Israel ainda mantém o controlo de 60 por cento da Faixa de Gaza, incluindo todos os pontos de entrada e saída, mas a população está concentrada na costa.
Mais cedo na quarta-feira, o Financial Times (FT) informou que o conselho recebeu a doação diretamente em sua conta no JPMorgan, citando um porta-voz do conselho.
Não existem “requisitos de transparência independentes” para as contas do JPMorgan, disse o FT.
As principais potências europeias evitaram o conselho, que se concentrou nos parceiros de longa data da América no Médio Oriente, nos aliados ideológicos do Presidente Trump e nos países pequenos e médios que cobiçam a atenção de Trump.

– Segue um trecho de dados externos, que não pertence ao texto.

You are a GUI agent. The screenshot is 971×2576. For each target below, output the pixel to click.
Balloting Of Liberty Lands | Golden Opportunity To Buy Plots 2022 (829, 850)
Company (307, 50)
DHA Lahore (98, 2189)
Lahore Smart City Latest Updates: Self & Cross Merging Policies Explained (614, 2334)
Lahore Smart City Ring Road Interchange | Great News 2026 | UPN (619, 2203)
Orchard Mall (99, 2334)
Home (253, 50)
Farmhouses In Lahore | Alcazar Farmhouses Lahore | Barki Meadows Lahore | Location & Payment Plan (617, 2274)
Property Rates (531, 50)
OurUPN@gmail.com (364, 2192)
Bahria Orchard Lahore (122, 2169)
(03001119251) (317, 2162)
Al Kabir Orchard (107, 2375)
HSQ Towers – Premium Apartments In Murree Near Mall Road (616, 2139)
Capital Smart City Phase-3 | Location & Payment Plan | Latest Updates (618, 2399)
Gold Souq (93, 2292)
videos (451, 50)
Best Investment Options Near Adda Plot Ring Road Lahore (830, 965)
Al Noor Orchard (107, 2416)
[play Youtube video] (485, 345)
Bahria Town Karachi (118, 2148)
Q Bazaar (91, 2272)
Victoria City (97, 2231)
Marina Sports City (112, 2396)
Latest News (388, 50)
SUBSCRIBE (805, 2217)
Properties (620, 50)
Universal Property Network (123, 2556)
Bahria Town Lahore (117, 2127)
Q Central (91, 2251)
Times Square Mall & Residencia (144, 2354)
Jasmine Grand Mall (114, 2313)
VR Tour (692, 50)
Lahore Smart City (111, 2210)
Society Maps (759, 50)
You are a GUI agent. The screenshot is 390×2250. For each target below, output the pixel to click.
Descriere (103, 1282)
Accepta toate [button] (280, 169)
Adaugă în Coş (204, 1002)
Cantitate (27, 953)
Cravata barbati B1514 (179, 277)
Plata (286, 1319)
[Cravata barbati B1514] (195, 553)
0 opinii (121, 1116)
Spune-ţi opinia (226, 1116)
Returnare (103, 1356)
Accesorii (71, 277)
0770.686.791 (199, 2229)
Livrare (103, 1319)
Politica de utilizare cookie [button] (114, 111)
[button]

A França e a Grã-Bretanha recusaram-se a participar.
É claro que o conselho é liderado não só pelos Estados Unidos, mas também pelo Presidente Trump pessoalmente, que tem a palavra final e pode continuar no comando mesmo após o seu mandato como presidente.
O presidente Trump disse anteriormente que os Estados Unidos contribuiriam com 10 mil milhões de dólares para o conselho, e o Qatar, a Arábia Saudita e os Emirados Árabes Unidos prometeram cada um pelo menos mil milhões de dólares.
De acordo com o estatuto do conselho, os membros do conselho devem pagar US$ 1 bilhão por assentos permanentes.
Uma avaliação da União Europeia e das Nações Unidas divulgada em Abril estimou que seriam necessários mais de 71 mil milhões de dólares nos próximos 10 anos para reconstruir a Faixa de Gaza devastada pela guerra, com a ONU a chamar a situação humanitária de “crítica”.